The "Coffee Pot" is one of the most historic vehicles in the Pichi Richi Railway Preservation Society (PRRPS) collection. It is a direct link with the old South Australian Railways (SAR) days of early last century.

The vehicle consists of two main parts: an engine unit and a passenger coach. The rear section pivots on a point beneath the firebox on the engine frame, and the cab floor is part of the coach frame.

The engine unit consists of a small saturated locomotive-type boiler and a cab fitted on a four wheel underframe. Two outside cylinders drive the rear axle only; the leading axle is not driven. Walschaerts valve gear is used.

The coach was finished in dark oak stained and varnished timber. The interior features seating framed in stained timber and upholstered with mock leather. The first class compartment has elaborate pressed ceiling patterns and carpeted floor, while second class has linoleum floor covering and plain ceiling. Seating is provided for nine first and thirteen second class passengers in separate compartments (the fitting of an auxiliary water tank reduced the number of passengers in second class by four).

The engine unit was built by Kitson & Co of Leeds, England in 1905, and the coach was built by Metropolitan Amalgamated Railway Carriage and Wagon Co of Birmingham. The vehicle was introduced by the SAR in August 1906 for the Great Northern Division, while a similar unit went to the South East Division.

Under SAR ownership it was known as "Steam Motor Coach No. 1" and its regular duty was a weekly trip to Hawker, hauling a four-wheel van to carry parcels and mail. Because of its limited range it was necessary to take water at Gordon. The vehicle was also available for charter on weekends and was often used for transport by tennis and football clubs. Trips to Port Augusta, Hammond, Carrieton, Orroroo and on one occasion as far as Parachilna were made.

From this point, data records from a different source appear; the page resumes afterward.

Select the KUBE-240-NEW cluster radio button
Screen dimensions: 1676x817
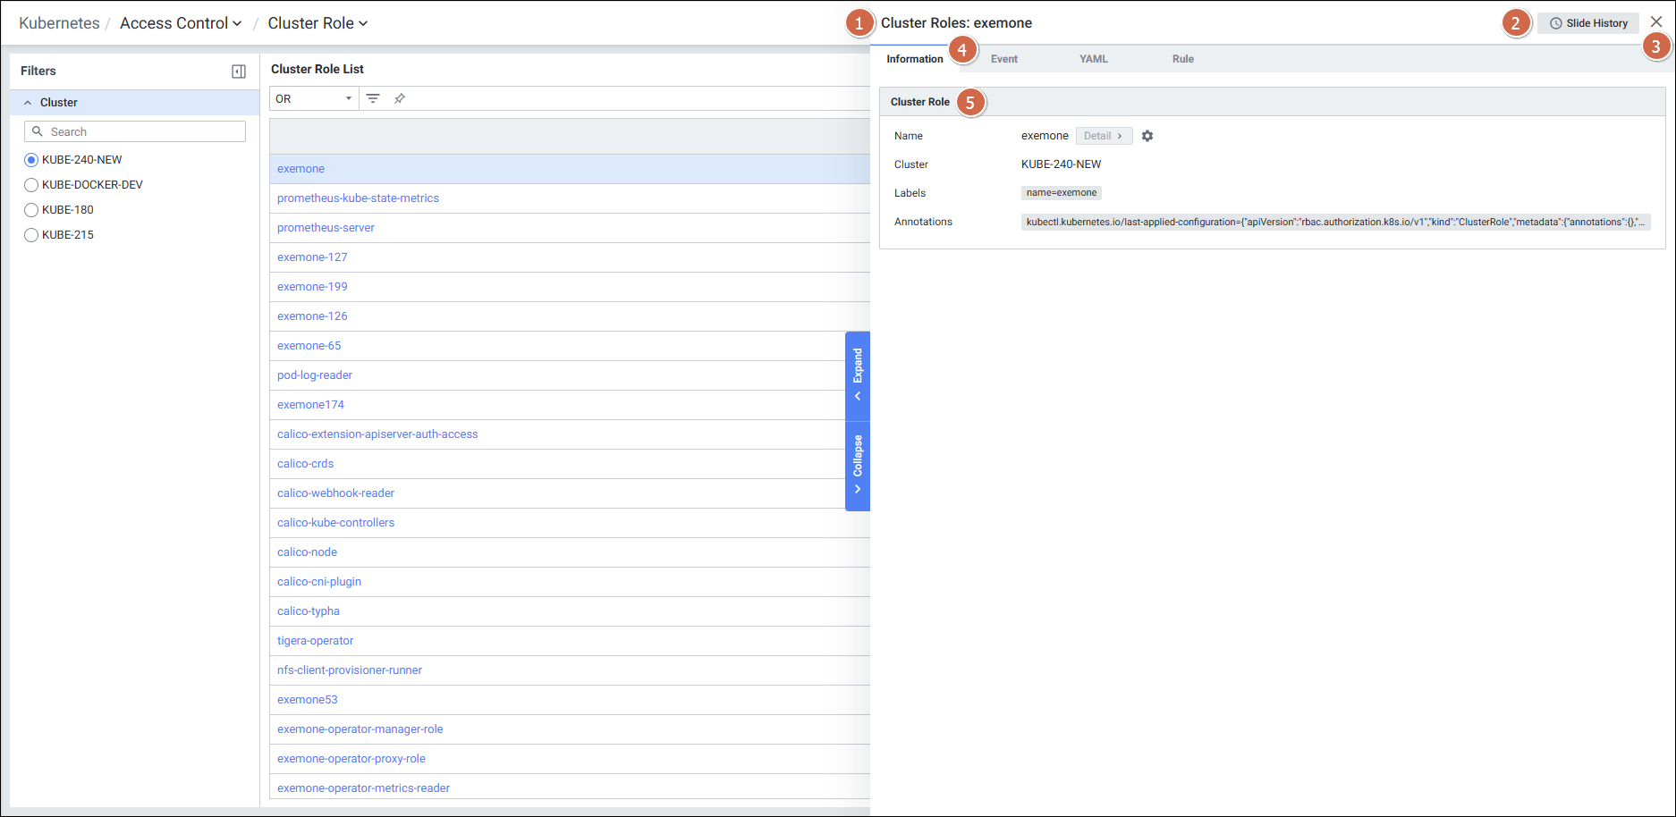tap(31, 160)
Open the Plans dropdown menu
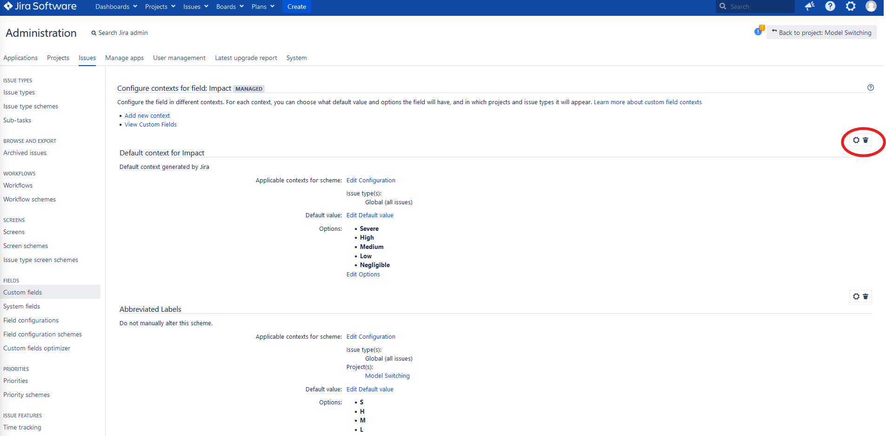886x436 pixels. coord(263,7)

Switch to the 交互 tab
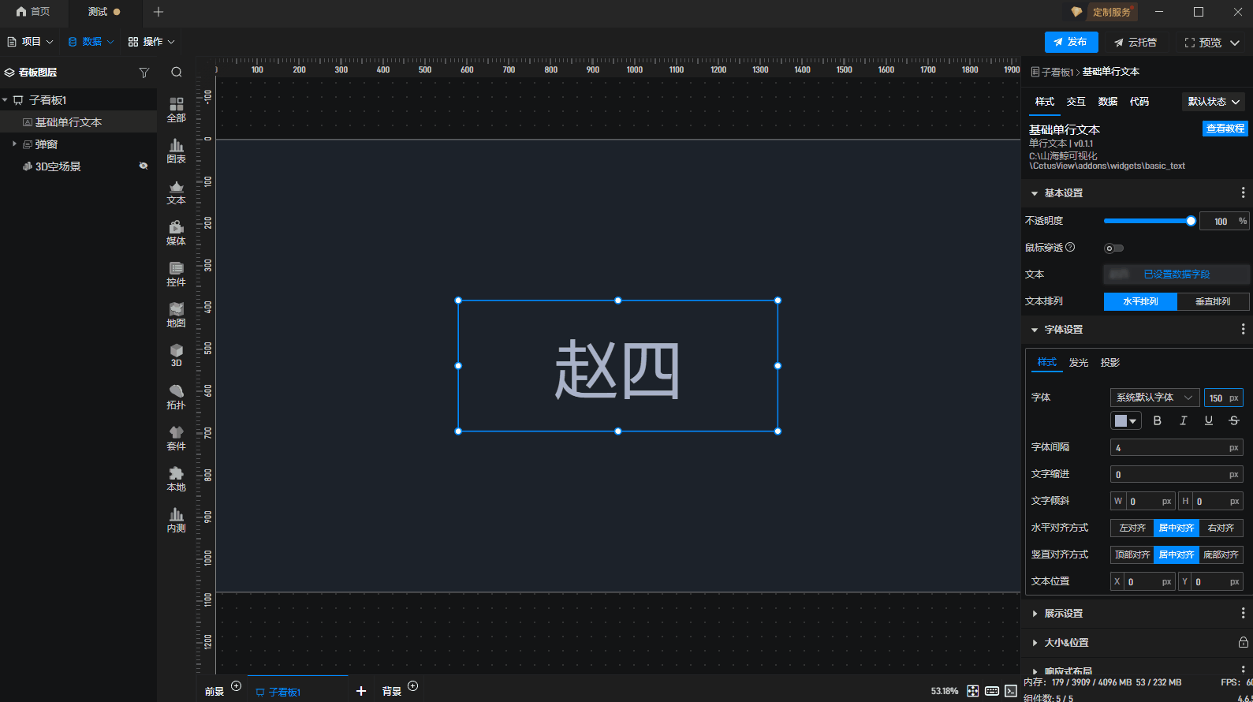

When taken over by the Commonwealth Railways it was re-classified as NJAB1. It spent its entire working life at the Quorn Depot from 1906 to 1932.

It was nicknamed the "Coffee Pot" after railwaymen chalked "Coffee" and "Cocoa" on two water barrels that had been placed on the running boards at the front on either side as a spare water supply.

With its performance deteriorating in its later years, it was withdrawn from service in 1932 and stored under cover at Quorn until the depot was dismantled in the mid-1950s. It was then restored externally at Port Augusta prior to transfer to Alice Springs in 1960, where it was placed as a static display near the railway station, under the care of the National Trust. During 1975 the National Trust kindly relinquished control so that it could be returned to Quorn for restoration to working order by PRRPS.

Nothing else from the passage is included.